Tony Award winner Rose is a veteran pf Caroline, or Change and Hollywood's "Dreamgirls." Howard is an Academy Award nominee whose work includes "Hustle & Flow" and "Crash." Rashad, widely known for TV's "Cosby," won a Tony for A Raisin in the Sun (the TV version of which air in February). Tony Award winner Jones is a theatre and film legend of Broadway's Fences and The Great White Hope, and voiced Darth Vader in "Star Wars," among many film projects. Esposito appeared in Broadway's Seesaw as a young actor and has acted for Spike Lee in "Do the Right Thing," "Mo' Better Blues," "School Daze" and "Malcolm X."

Cat was last seen on Broadway during the 2003-04 season in a production that starred Ashley Judd, Jason Patric and Ned Beatty. Anthony Page directed.

A 1990 revival starred Kathleen Turner, Daniel Hugh Kelly and Charles Durning, and a 1974 revival starred Elizabeth Ashley, Keir Dullea and Fred Gwynne.

The original 1955 production starred Barbara Bel Geddes, Ben Gazzara and Burl Ives and was staged by Elia Kazan.

There is a precedent for an African-American take on Williams' Deep South-set classic soap opera about greed and lies. In 1999, TheatreVirginia staged such a production, with Tamara Tunie ("As the World Turns," Broadway's Julius Caesar) as Maggie. It was thought to be the first professional African-American-cast staging of the play. Kent Gash directed the Richmond, VA, production.

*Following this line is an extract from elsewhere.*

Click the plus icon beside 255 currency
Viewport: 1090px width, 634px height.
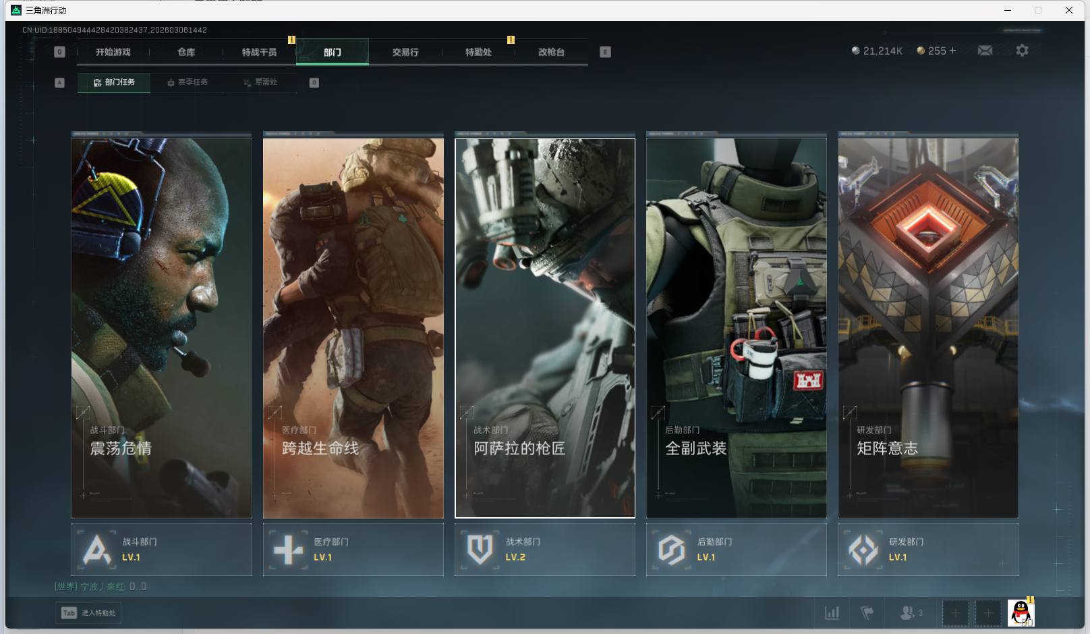952,51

The idea of a Broadway African-American cast for the play about a wealthy but dysfunctional Southern family has been around for several years. Director Lloyd Richards (Fences) expressed a hope to stage the sex-and-lies-fraught play with James Earl Jones as Big Daddy, but a staging never materialized.

 

"A lot of people are going to think the show is rewritten (to fit this cast)," TheatreVirginia's George Black told Playbill.com in 1999, noting that Williams' scripted language is drenched in a Mississippi Delta cadence so associated with African-Americans.

Director Gash said at the time that the non-traditional casting would not be anachronistic: He said there were indeed rich, land-owning African-Americans in the South in the 1950s, the milieu of the drama.

"It's not my intent to change any of the language of the play," Gash said. "There certainly won't be 'rewrites.' All the issues of the play take on a different resonance in the African-American [context]. When Big Daddy says he got [rich] by 'working like a n----- in the field,' it will really be felt."

Artistic director Black did note, however, that a reference to leading-character Brick playing football at the University of Mississippi, a school not yet integrated in the 1950s, posed a challenge. Brick referred to "Old Miss" as "college."

In that 1999 staging, Rodney Scott Hudson played Big Daddy, Lynda Gravatt was Big Mama, Thomas Corey Robinson was Brick, Gail Grate (Public Theater's 1998 Pericles) was Mae and Grate's husband, Terry Alexander (Lincoln Center Theater's Streamers) was Gooper.